The radiological presentation of IES can be variable, often mimicking other intracranial
lesions. Advanced neuroimaging techniques may provide valuable insights into the tumor's
characteristics and aid in preoperative planning.[10] In our case, MRI had revealed a left frontal lobe mass with both solid and cystic
components similar to radiological findings in previously published cases.[2]
[4]
[10]
[11]
Immunohistochemical analysis plays a crucial role in the diagnosis, with markers such
as CD99, FLI1, and NKX2.2 typically demonstrating positivity in IES. Immunohistochemical
analysis also aids in differentiating IES from other intracranial neoplasms. Diffuse
membranous CD99 positivity is a highly reliable and sensitive marker for Ewing Sarcoma.

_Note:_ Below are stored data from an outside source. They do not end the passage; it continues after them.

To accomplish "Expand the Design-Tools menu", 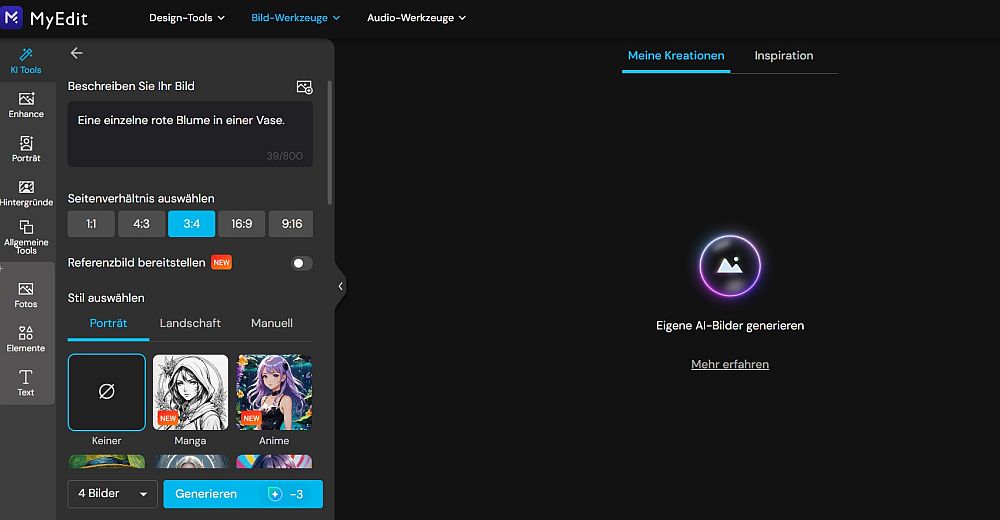I will [187, 18].
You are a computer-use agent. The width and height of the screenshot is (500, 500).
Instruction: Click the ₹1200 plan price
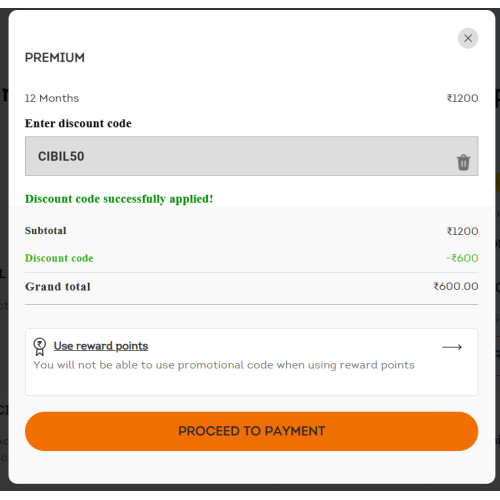462,98
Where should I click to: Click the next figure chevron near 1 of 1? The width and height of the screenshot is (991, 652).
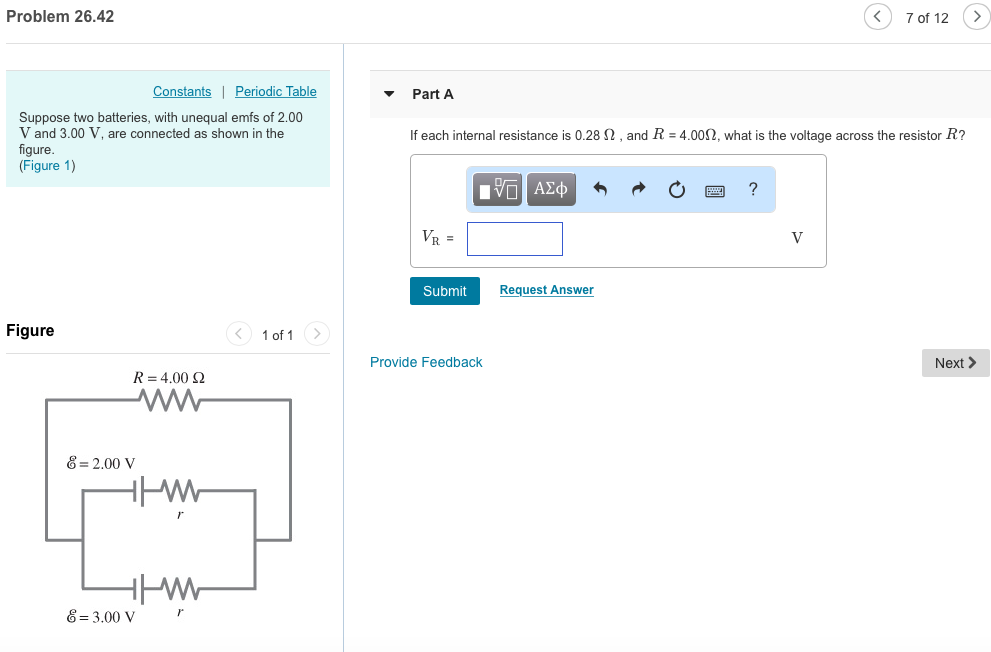pyautogui.click(x=316, y=334)
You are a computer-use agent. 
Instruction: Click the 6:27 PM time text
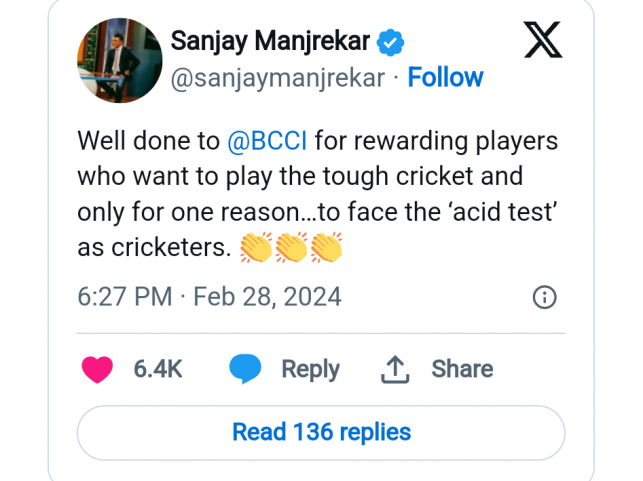pos(123,297)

However, although sensitive, CD99 is not a specific marker for Ewing sarcoma as it
can be found in other malignancies.[1]
[5]
[12]
[13] Molecular studies (via reverse transcription polymerase chain reaction/fluorescence
in situ hybridization) and cytogenetic studies revealing balanced translocation of
EWSR1 gene conspicuous of Ewing sarcoma are currently gold standard tests for confirmatory
diagnosis of Ewing Sarcoma.[4]
[13]
Due to the extreme rarity of PIES, the current body of evidence for management strategies
for the tumor remains limited. The optimal management of IES remains unclear due to
its rarity, and no established standard treatment protocol exists.[1]
[8]
[9]
[10] IES is treated similarly to Ewing sarcoma anywhere else in the body. The current
consensus on treating Ewing sarcoma of bone involves multiagent therapy, which is
believed to be highly efficacious; however, its efficacy for IES is doubtful.[8] Surgical resection remains the mainstay treatment.[9] Surgical resection, along with chemotherapy and/or radiotherapy, provides favorable
results.[4]
[8]
[9] As per the EE99 protocol, the induction chemotherapy regimen involves using VIDE—vincristine,
ifosfamide, doxorubicin, and etoposide. The central nervous system penetration of
ifosfamide is believed to be good, while that of others is contentious.[1]

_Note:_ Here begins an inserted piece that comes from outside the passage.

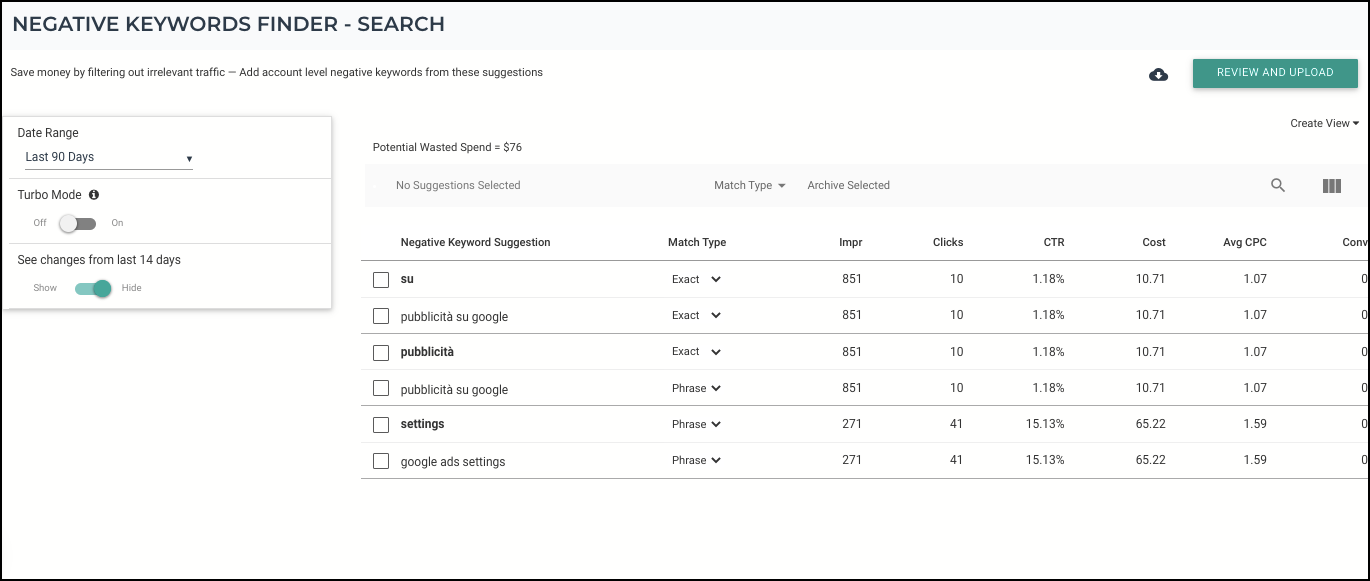Viewport: 1370px width, 581px height.
Task: Open the Create View dropdown
Action: click(x=1324, y=123)
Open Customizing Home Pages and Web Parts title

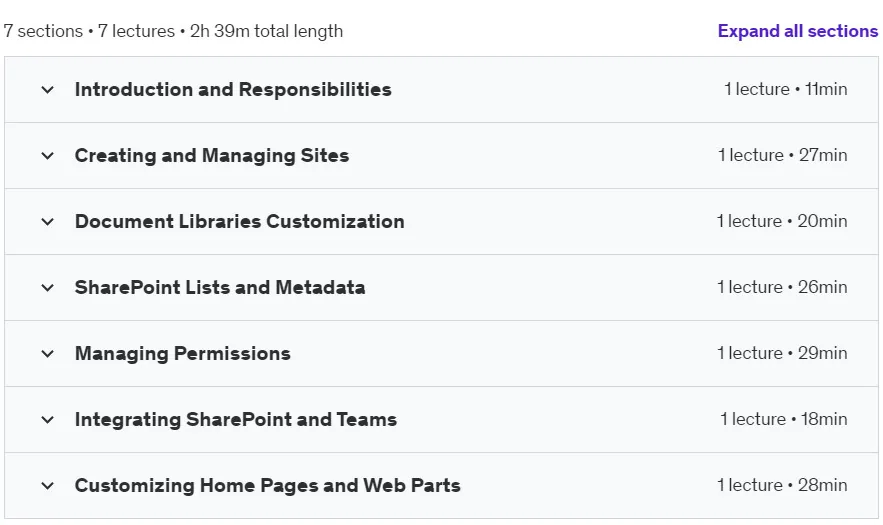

[14] Given the resource constraints, ifosfamide and etoposide were used in our case.
In terms of prognosis, the outcomes for patients with PIES vary. A study reported
a 3-year event-free survival of 64% and an overall survival of 70% for patients with
PIES.[1] In our case, early surgical resection coupled with adjuvant chemotherapy was done
to mitigate the risk of recurrence. While the patient in our case had a favorable
postoperative course, long-term follow-up is essential due to the potential for late
recurrence, as highlighted by similar cases.[2]
[9]
[10]
PIES in adults is an extremely uncommon occurrence and is often missed on differentials
in routine clinical scenarios. It is highly malignant and bears a poor prognosis.

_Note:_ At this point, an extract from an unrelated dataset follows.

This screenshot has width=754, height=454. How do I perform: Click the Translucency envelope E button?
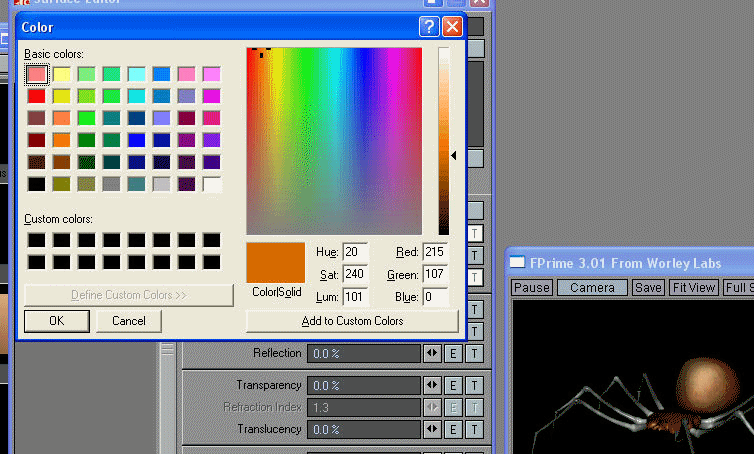453,429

Accurate diagnosis becomes difficult in scenarios where it mimics other intracranial
neoplasms. Given the scarcity of reported cases, there is a pressing need for multicentered
collaborations and long-term follow-up studies to better elucidate the natural history,
prognostic factors, and optimal management strategies for IES. Such efforts would
enhance our understanding of this rare entity and potentially lead to the development
of targeted therapies and improved patient outcomes.